This isn’t an altruistic move to help a new sector. It is cold hard business.
Unleashing renewables
Google and Microsoft run services that generate huge amounts of data and require huge amounts of electricity to manage it. They are also under pressure to go green, so signing renewable energy PPAs – as Facebook has also done – makes sense. And investing in storage is the next logical step to protect the flow of green electrons into their data centres.
But Facebook AI wants to take this a step further. It doesn’t just simply want to invest in renewables or commit to long-term sustainability targets. It wants to play a central role to unlock new innovations in the industry. The ‘Open Catalyst Project’ is its drive to work with scientists to find new elements that can make batteries more powerful.

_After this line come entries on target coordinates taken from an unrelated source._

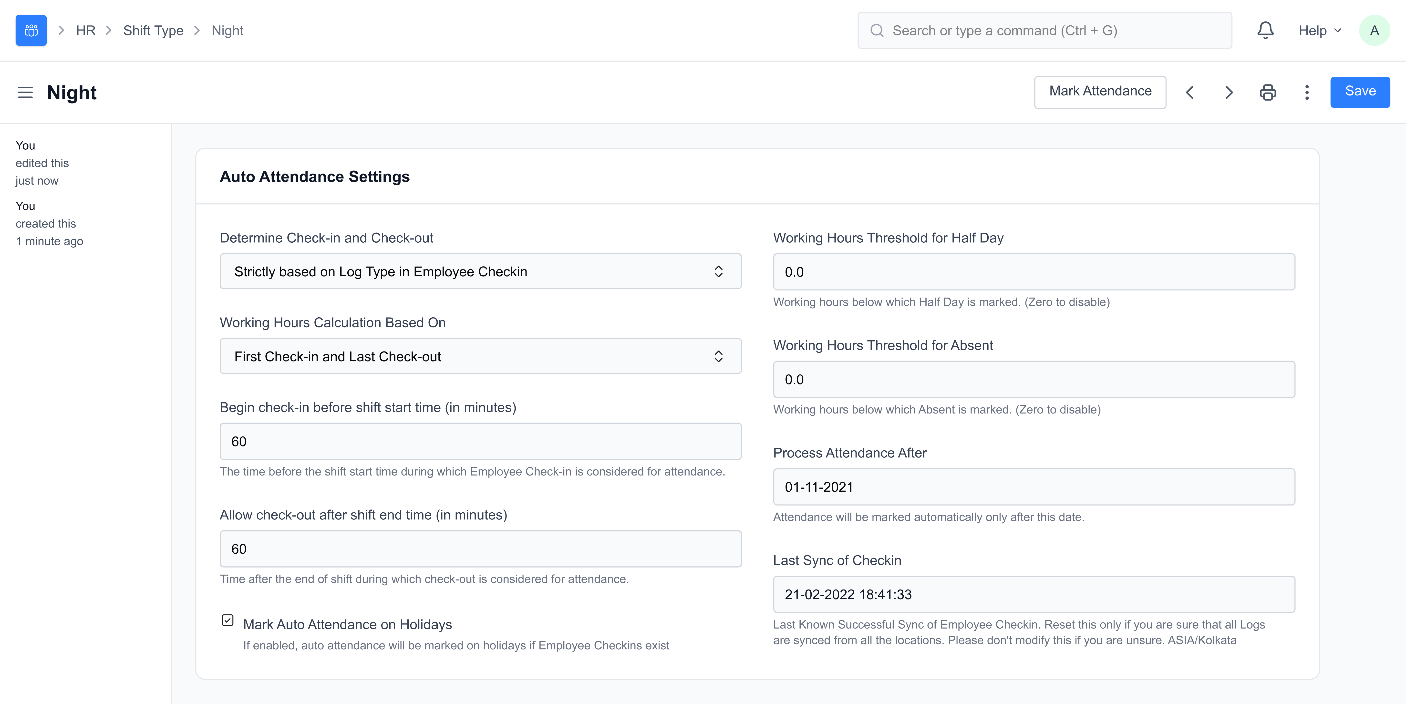Open the Working Hours Calculation Based On dropdown

coord(480,356)
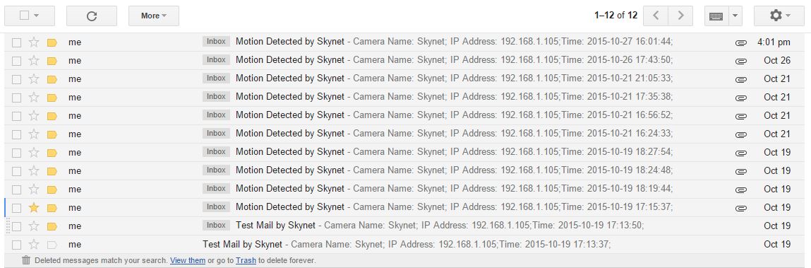Open the settings gear menu
Screen dimensions: 811x268
click(x=779, y=16)
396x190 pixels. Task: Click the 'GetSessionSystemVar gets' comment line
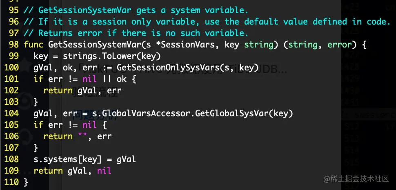[136, 10]
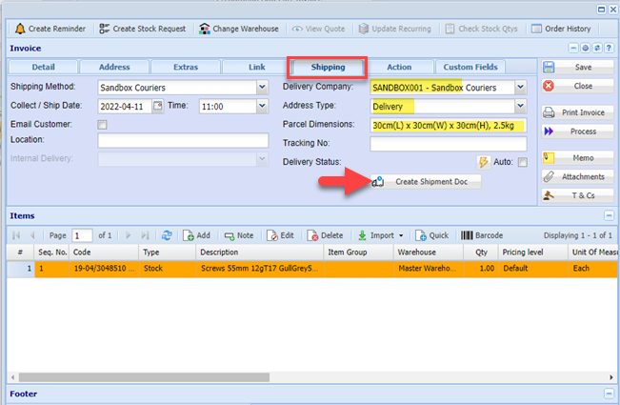
Task: Collapse the Items panel
Action: tap(609, 216)
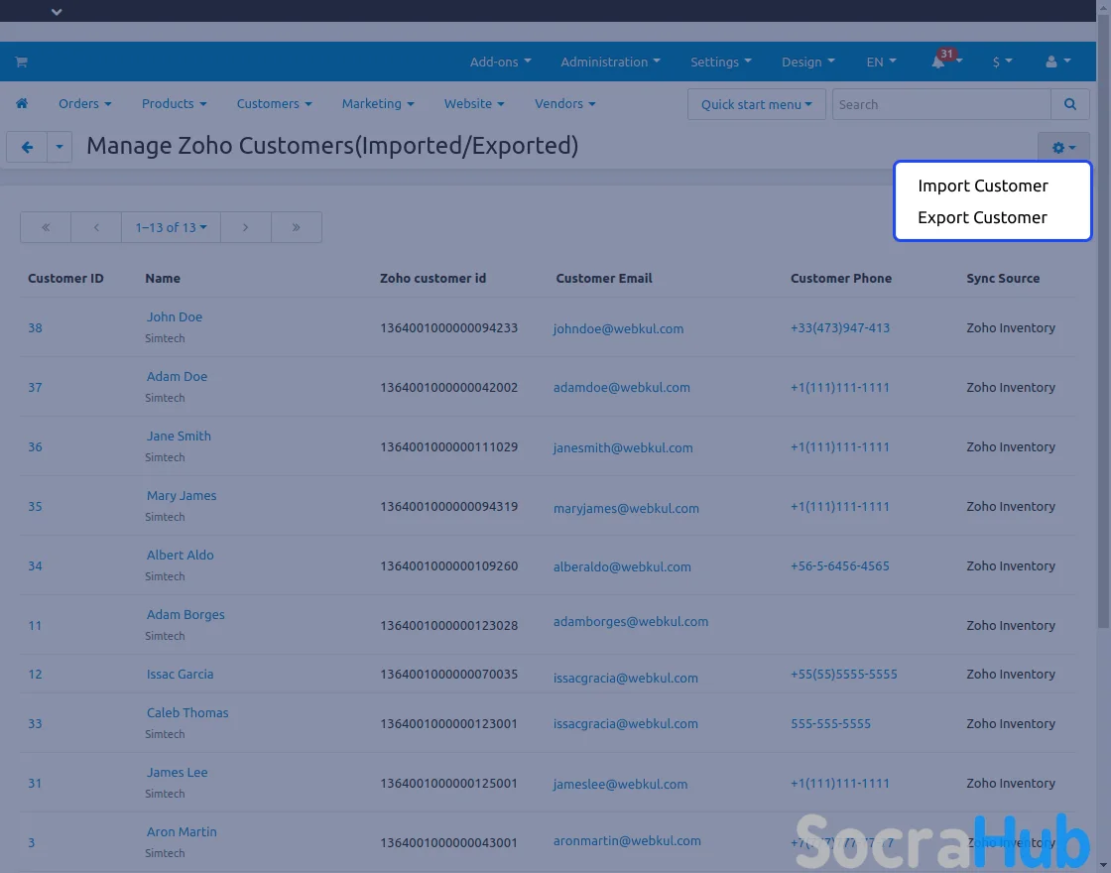1111x873 pixels.
Task: Click the adamdoe@webkul.com email link
Action: tap(621, 388)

Now here’s the science bit. Facebook AI and Carnegie Mellon University plan to use artificial intelligence to “accelerate quantum mechanical simulations by 1,000x in order to discover new electrocatalysts” in battery storage.
Essentially, electrocatalysts are combinations of elements that can produce chemical reactions under the right conditions.
For example, lithium-ion is a combination of two elements – lithium and oxygen – that produce a reaction that creates electricity that can be deployed when required. But while lithium-ion can be effective as a short-duration form of energy storage, it is not suitable as the long-term storage needed to offset the intermittency of wind and solar power. It isn’t the silver bullet that can answer all storage questions.
Therefore, the industry must test combinations of 40 known elements that can be used as electrocatalysts in billions of different ratios and configurations.
Currently, scientists can try three or four possible combinations each year, which is not nearly enough. That’s where Facebook AI’s technology comes in.
By using AI to predict the outcomes of configurations, instead of experimenting by hand, this project hopes to make the project cheaper and faster. It doesn’t yet have the information to accurately predict the results of the configurations, but it’s a start.
That’s why the partners have released a huge data set with information on 1.3million electrocatalyst structures so that researchers can use AI and machine learning to try billions of possible catalysts per year. Each could be tested in “a matter of seconds”.
Larry Zitnick, research scientist at Facebook AI, wrote that the work has "the potential to significantly accelerate the global shift toward renewable energy" as it would "remove the high costs associated with current electrocatalysts".
"As energy needs continue to climb and the fight against climate change grows more urgent, this problem offers a chance to advance AI in a way that will have a significant real-world impact," he said.
If this helps to unlock further evolution in energy storage and growth in renewables, then we think it should be good news. Perhaps not enough to mitigate some of the more corrosive impacts of social media, but potentially a big step forward. With great processing power comes great responsibility.